Marijuana Home-Grow Battle Goes To Supreme Court
Arguing that “emergency relief is clearly warranted and urgently needed,” attorneys for a Tampa businessman are asking the Florida Supreme Court to step into a legal battle and allow the lung-cancer patient to grow medical marijuana for his own use.
The filing late Tuesday afternoon by attorneys for Joseph Redner, who made his fortune as a strip-club owner, is the latest move in a dispute about patients being able to grow marijuana under a 2016 constitutional amendment that broadly legalized the use of medical cannabis.
A Leon County circuit judge last month ruled that the Redner should be able to grow marijuana for a treatment known as “juicing” to try to prevent a relapse of lung cancer. But the Florida Department of Health appealed to the 1st District Court of Appeal, which has blocked the circuit judge’s ruling from taking effect while the case moves forward.
Using a relatively unusual legal procedure, Redner’s attorneys Tuesday asked the Supreme Court to lift a stay imposed by the appeals court and allow Redner to grow his own pot. The 36-page filing, which asks the Supreme Court to invoke what is known as its “all writs” authority in the case, contends that the 2016 constitutional amendment allows patients to grow marijuana and that Redner will be harmed if the stay remains in effect.
“Contrary to the department’s claims, the right to possess a growing plant is indeed enshrined in the Constitution,” the filing said. “While the constitutional amendment allows for the creation of rule-making authority, and the department is mandated to establish an ‘amount’ a patient may possess, nothing can limit the type of medical marijuana to be used, and nothing in any grant of authority provides the Legislature or the department the power to deviate from or contradict the will of the people as clearly embraced by the amendment.”
The filing also said the dispute will end up the Supreme Court eventually, no matter how the appeals court rules on the underlying issues.
“It is not only likely, but guaranteed that the either petitioner (Redner) or respondent (the Department of Health) will invoke this (Supreme) Court’s discretionary jurisdiction as soon as the First District issues its opinion assessing the merits” of the circuit judge’s ruling, the filing said.
The appeals court in a May 1 decision on the stay appeared to be skeptical of Redner’s arguments about growing marijuana.
“After this panel’s preliminary review of the full wording of the constitutional amendment, we determine that appellee (Redner) did not sufficiently demonstrate a likelihood of success on the merits as required to justify vacating the automatic governmental stay,” the appeals court’s order said. “However, we do not intend to preclude full review of the issues on appeal by the merits panel (of the appeals court).”

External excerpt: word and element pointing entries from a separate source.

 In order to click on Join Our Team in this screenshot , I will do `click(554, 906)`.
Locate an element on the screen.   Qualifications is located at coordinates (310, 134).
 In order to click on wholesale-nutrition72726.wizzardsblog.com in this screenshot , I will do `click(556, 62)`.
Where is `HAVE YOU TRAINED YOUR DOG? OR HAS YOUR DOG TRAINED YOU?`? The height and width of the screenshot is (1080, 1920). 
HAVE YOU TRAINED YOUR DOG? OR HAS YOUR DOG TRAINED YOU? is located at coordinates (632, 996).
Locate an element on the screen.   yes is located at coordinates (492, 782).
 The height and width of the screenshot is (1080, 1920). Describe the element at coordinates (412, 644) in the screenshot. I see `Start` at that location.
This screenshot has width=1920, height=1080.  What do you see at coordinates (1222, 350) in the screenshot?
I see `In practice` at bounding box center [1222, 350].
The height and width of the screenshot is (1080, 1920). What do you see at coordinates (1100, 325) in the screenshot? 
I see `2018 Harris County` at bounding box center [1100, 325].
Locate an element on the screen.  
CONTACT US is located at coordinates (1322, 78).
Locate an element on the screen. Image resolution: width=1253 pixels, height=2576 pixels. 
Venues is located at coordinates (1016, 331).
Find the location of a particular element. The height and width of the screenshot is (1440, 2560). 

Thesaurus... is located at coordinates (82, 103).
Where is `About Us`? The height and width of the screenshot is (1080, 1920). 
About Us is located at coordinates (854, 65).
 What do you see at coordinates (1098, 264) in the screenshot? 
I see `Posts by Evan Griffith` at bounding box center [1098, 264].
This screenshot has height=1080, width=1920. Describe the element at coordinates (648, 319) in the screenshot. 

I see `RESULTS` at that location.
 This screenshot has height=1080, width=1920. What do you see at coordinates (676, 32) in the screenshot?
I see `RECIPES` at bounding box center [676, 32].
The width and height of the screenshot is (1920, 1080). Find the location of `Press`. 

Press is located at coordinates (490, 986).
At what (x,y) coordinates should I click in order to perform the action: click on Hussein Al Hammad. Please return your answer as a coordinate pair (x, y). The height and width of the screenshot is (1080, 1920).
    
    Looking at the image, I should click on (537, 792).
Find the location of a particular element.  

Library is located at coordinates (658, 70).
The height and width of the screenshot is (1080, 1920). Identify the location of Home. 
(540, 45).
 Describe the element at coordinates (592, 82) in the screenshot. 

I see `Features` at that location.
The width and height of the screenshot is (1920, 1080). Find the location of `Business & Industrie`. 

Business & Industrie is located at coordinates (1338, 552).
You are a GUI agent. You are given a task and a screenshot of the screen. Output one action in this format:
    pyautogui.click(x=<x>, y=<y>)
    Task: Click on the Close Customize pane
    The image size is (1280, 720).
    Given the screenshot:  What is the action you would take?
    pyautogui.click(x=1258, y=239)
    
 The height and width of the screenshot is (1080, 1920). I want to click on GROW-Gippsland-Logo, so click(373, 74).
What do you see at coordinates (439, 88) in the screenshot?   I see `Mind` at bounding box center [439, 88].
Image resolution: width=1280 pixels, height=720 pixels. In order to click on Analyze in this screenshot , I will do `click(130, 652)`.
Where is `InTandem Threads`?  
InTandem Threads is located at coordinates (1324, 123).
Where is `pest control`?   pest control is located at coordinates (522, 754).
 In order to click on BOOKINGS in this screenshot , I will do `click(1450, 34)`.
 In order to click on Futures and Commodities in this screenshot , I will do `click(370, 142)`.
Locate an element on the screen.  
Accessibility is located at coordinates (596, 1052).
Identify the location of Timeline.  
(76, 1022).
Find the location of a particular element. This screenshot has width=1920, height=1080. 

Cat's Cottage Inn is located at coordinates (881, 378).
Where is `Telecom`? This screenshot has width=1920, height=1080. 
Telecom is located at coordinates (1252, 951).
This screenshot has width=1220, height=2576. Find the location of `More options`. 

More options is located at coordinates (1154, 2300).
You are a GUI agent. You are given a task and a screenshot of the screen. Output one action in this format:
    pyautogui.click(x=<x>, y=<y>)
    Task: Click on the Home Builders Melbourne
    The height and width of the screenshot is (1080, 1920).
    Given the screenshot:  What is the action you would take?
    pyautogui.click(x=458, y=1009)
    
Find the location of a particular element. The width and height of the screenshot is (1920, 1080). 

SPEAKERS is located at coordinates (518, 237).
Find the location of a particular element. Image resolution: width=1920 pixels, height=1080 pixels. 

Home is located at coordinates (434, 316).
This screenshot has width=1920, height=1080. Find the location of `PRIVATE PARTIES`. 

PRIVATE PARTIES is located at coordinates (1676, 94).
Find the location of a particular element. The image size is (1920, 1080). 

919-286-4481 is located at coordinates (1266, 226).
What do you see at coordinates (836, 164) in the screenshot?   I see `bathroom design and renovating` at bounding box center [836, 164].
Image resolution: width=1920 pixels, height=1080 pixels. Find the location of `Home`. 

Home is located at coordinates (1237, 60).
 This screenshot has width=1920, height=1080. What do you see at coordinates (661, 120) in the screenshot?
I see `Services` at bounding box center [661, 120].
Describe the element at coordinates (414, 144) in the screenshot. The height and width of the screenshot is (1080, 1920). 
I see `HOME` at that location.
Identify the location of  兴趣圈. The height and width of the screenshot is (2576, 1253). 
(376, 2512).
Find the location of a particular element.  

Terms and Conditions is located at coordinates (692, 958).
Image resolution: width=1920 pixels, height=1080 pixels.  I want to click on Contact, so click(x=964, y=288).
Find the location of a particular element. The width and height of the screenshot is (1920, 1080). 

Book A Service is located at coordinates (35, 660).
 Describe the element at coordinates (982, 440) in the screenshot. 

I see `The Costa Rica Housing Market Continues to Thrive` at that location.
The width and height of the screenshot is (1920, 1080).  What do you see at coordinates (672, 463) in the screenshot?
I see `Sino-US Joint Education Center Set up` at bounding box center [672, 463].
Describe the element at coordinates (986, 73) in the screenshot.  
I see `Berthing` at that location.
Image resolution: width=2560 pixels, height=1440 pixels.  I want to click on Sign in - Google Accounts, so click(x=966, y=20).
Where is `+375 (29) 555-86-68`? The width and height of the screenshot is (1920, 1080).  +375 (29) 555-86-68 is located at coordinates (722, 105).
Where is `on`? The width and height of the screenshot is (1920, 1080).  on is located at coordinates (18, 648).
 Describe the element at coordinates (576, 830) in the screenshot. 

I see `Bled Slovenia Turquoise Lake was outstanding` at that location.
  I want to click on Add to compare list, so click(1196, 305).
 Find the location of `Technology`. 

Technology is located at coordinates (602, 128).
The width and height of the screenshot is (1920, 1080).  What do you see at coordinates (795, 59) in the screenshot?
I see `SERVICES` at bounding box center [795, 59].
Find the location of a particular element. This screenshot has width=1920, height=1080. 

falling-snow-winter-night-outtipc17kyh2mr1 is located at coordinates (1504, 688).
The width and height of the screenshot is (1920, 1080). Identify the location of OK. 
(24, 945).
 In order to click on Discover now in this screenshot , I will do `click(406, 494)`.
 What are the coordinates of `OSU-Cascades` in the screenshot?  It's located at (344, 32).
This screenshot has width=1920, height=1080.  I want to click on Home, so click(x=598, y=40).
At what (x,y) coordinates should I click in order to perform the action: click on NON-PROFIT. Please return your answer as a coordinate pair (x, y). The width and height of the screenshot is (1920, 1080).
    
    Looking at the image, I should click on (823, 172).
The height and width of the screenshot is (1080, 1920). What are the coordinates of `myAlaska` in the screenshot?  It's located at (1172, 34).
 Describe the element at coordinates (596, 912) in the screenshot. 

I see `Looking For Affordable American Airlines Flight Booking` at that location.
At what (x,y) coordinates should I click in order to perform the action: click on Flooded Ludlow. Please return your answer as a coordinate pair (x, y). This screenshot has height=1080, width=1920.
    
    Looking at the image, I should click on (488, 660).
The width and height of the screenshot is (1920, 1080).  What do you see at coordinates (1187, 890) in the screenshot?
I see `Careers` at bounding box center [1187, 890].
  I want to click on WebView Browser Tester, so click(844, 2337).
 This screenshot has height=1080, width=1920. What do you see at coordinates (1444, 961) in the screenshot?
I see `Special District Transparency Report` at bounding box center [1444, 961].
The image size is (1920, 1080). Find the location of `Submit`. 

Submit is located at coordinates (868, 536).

But in the filing Tuesday, Redner’s attorneys said the stay should be lifted as the underlying issues continue to be debated.
“As it stands now, the reinstatement of the automatic stay remaining in force during this appeal will cause Redner to suffer definite, irreparable, and irremediable harm, both to his health interests, but also to the important constitutional interests already recognized by the trial (circuit) court,” the filing said. “In this action, the trial court has observed that Redner is suffering irreparable harm by not having access to the route of administration for the medical use of marijuana recommended by his doctor, and what could be more of a compelling reason than a medical need coupled with a Constitutional right.”